The operation was discovered by researchers at cybersecurity firm Signifyd more than a year ago.
“Like a burglar casing a home, the Southeast Asian fraudsters lurked online and launched small attacks to test the vulnerabilities of various merchants and to better understand the protections put in place by retailers and by a number of third-party fraud protection providers,” the company noted in a report.
The researchers say that the early attacks were quickly extinguished and led to relatively small losses, suggesting that the attackers were testing the waters before launching a large-scale campaign, which hit with full force in November.
The fraudsters use stolen credentials and account takeover to place orders from unsuspecting consumers' accounts, often using stored payment methods. Then, they re-ship them to Asia for repackaging and resale at a premium.
It seems to be a patient, confident, and well-organized retail fraud operation, established to fool online retailers. Signifyd estimates the fraud attacks placed $3.3 billion in US ecommerce goods at risk during November, generally the busiest shopping month of the year.
“An operation with this fraud ring’s level of reach requires a highly sophisticated group dedicated to analyzing fraud defense systems, a steady pipeline of stolen log-on credentials and identities, teams that organize the shipping and reshipping of the products it obtains illegally and a field operation that can resell the goods,” the company said.

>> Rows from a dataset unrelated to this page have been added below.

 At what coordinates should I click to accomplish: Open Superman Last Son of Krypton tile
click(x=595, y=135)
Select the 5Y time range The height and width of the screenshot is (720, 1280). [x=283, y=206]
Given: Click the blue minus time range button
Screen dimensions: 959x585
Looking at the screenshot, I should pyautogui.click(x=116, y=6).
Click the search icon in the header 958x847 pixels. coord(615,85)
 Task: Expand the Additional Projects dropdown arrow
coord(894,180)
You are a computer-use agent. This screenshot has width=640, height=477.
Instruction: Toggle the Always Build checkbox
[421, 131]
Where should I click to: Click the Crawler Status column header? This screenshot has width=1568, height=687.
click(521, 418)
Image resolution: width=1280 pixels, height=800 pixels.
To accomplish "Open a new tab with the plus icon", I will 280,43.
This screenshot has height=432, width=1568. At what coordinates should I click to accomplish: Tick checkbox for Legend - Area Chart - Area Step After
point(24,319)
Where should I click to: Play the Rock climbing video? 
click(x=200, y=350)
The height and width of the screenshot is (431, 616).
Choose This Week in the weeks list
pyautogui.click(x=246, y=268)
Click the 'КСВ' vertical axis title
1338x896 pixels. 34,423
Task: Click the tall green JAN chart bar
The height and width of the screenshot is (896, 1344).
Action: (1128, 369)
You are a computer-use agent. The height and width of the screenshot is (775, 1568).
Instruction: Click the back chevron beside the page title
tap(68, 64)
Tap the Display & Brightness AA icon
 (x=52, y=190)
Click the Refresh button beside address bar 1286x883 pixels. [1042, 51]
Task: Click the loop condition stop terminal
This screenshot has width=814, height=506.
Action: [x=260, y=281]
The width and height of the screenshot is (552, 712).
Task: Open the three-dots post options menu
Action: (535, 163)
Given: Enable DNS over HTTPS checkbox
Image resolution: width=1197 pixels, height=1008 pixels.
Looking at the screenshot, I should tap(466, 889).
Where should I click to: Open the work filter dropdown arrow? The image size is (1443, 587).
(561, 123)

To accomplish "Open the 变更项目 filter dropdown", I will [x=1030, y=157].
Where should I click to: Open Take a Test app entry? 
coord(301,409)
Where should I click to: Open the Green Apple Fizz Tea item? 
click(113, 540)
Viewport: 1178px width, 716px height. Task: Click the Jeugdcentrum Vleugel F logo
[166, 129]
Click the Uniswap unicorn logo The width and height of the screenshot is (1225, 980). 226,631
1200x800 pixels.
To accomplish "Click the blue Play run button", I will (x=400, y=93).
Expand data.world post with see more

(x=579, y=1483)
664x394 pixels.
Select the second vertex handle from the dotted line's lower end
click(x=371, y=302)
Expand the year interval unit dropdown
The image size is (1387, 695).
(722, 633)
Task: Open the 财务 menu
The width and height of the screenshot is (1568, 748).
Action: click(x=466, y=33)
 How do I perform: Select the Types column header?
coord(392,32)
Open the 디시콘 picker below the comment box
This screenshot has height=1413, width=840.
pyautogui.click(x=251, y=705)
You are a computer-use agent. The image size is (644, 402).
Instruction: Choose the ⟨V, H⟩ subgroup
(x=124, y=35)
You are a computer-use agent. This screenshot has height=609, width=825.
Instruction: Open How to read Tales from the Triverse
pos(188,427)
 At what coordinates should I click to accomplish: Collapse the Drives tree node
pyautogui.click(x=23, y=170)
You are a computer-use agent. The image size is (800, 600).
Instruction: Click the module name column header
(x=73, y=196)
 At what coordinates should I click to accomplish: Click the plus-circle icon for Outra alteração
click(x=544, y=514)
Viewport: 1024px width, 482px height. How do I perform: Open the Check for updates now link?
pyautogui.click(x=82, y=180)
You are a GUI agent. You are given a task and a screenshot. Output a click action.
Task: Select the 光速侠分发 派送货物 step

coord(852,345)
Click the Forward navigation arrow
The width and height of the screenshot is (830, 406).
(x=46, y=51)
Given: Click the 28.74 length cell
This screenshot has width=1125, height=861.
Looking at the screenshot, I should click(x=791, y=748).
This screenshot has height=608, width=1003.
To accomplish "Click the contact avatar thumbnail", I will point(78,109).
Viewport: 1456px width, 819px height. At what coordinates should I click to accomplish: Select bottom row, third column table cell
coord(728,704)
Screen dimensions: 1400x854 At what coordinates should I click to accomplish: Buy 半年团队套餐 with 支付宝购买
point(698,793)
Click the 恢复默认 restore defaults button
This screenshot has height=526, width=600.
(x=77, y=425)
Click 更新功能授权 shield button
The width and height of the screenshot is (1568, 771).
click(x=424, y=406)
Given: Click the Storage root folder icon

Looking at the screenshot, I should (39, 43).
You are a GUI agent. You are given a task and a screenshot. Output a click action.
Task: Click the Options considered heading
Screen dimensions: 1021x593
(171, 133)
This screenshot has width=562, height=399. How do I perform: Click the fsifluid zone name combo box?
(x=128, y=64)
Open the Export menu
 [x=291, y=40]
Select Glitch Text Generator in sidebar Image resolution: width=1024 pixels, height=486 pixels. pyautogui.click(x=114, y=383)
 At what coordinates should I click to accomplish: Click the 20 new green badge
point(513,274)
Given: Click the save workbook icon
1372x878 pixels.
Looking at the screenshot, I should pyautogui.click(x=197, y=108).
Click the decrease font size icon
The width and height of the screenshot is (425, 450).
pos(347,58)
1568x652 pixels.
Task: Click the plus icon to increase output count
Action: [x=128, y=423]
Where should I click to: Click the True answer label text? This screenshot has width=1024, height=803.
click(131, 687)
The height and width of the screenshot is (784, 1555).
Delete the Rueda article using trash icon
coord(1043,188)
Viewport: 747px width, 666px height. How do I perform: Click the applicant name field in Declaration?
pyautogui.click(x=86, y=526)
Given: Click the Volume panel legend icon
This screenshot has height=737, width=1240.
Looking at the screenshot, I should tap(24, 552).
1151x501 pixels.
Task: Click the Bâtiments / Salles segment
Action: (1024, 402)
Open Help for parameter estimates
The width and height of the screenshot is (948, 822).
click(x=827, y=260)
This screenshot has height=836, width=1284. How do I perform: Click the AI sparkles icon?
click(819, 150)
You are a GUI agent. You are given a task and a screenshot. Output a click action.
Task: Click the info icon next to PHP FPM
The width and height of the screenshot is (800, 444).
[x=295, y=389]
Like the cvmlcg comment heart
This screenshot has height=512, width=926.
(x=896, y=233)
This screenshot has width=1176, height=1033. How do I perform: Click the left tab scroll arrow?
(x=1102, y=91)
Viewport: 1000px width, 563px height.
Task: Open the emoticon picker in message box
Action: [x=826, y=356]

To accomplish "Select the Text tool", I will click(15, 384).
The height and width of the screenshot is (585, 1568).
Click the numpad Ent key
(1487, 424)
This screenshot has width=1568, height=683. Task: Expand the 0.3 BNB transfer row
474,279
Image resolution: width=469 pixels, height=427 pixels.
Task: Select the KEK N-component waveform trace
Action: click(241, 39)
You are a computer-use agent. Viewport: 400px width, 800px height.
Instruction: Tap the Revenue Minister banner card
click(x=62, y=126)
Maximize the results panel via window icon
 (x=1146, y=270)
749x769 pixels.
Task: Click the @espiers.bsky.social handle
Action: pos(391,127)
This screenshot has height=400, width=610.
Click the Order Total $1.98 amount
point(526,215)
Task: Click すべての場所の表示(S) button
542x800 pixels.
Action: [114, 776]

Interestingly, the threat actor appears little concerned about being recognized, not bothering to hide clues in the illegitimate orders that point back to the fraud ring. For instance, the group regularly uses distinctive, repeated names in online checkout forms.
“They kind of leave their signature,” the researchers say. “They are not really trying to hide. It’s like,‘Catch me if you can.’”
Although Signifyd has been able to shut down the operation for now, the company believes that “its leaders are out there recalibrating, regrouping and reviewing their options for their next wave of attacks.”